If they haven't already done so, every business in Nevada should be calculating just how much a quarter-percent gross receipts tax will cost them.
That way they'll know whether the tax is a good idea, or not.
Let's start with a few givens:
-- We don't want any tax increases.
-- Unfortunately, that's probably not going to be one of the options when Gov. Kenny Guinn submits his budget to the Legislature.
-- A tax on business income is more politically palatable than a tax on personal income.
With that said, perhaps the best way for a business to measure the gross receipts tax proposal is to compare it with the teacher union's proposal two years ago. Both taxes are in the same ballpark when it comes to providing revenue for the state.
The difference for businesses is in taxing gross or net income.
The teachers suggested a 4 percent tax on businesses' net income. The governor's task force is recommending a tax of one-quarter of 1 percent on gross revenue. It would affect only businesses grossing more than $350,000 a year.
Part of the proposal is to raise the business license fees from $100 per employee per year to $140 per employee per year. But businesses paying the gross receipts tax would get a credit of $100 per employee a year.
At the Nevada Appeal, when we did the math for our own business, the gross receipts tax was significantly lower than a net income tax.

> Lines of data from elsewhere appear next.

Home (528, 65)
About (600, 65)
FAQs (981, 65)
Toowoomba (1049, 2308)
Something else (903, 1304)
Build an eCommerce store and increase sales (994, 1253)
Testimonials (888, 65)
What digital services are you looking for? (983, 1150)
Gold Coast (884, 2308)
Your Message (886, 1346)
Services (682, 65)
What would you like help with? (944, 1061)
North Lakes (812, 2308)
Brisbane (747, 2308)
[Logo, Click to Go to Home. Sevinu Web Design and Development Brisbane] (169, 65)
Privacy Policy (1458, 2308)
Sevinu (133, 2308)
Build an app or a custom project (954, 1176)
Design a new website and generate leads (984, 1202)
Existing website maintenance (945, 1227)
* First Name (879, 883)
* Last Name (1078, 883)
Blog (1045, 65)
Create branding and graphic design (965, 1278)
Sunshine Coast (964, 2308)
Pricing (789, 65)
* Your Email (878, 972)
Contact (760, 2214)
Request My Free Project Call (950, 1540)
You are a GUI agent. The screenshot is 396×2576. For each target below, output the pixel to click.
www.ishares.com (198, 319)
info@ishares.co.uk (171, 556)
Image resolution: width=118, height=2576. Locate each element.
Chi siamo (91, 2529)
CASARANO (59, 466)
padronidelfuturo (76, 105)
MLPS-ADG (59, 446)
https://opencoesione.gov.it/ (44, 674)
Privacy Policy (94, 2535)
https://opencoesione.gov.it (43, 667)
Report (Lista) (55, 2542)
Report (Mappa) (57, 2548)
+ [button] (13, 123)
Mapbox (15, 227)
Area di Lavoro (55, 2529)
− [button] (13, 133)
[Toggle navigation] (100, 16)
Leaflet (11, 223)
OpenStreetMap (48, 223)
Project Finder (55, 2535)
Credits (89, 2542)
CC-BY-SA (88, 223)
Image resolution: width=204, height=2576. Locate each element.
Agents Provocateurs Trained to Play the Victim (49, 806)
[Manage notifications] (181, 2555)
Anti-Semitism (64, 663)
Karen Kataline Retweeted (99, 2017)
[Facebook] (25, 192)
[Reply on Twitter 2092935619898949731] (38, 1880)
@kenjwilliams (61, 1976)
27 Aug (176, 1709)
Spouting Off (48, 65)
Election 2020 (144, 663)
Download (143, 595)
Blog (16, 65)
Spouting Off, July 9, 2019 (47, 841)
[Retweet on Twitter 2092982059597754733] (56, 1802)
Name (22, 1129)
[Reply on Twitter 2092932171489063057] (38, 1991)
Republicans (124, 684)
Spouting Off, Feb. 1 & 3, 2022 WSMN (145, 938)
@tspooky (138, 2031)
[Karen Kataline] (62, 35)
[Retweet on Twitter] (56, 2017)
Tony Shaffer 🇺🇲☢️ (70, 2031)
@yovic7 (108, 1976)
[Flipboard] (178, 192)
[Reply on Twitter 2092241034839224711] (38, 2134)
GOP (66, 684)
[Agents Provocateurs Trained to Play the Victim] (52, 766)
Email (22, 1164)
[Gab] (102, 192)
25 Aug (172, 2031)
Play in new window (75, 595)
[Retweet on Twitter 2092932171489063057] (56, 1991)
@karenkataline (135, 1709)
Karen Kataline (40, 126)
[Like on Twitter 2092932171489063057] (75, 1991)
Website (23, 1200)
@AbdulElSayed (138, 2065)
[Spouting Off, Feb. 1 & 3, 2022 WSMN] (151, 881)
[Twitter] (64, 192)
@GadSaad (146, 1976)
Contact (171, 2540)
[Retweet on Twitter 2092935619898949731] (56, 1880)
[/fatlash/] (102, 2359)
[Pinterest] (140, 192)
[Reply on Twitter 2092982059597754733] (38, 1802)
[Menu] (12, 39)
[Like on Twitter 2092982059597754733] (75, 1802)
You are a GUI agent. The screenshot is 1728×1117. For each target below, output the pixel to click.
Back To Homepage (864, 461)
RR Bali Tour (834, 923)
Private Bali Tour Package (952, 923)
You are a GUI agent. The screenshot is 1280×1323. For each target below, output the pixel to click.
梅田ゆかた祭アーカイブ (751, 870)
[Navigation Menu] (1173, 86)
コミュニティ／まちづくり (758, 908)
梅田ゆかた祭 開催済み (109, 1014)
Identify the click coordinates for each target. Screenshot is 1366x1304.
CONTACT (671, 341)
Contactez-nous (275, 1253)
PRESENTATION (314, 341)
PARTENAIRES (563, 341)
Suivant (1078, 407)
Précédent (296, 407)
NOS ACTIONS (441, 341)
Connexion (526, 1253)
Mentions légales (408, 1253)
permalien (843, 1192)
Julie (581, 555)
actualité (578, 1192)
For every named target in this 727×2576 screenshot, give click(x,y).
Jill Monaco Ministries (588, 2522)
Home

But that's not going to be true for businesses that generate huge gross revenues -- such as supermarkets -- and operate on small net margins.
Keep in mind that casinos, which are the state's biggest industry and which generate obscenely large amounts of gross revenue every day, already pay a 6-1/4 percent tax on their gross receipts.
So is a gross receipts tax (along with a smorgasboard of other taxes aimed at other segments of the economy) the best way to go?
At this point, we can say this: The governor's task force put an exhaustive amount of research into the issue. The numbers are there to back it up.
Also, the Legislature will get a chance to tinker. For example, should a business get more credits per employee if it provides a health-benefits plan? (We'd give that idea a definite thumbs-up.)
Ultimately, it will be your own calculator that will give you the answer.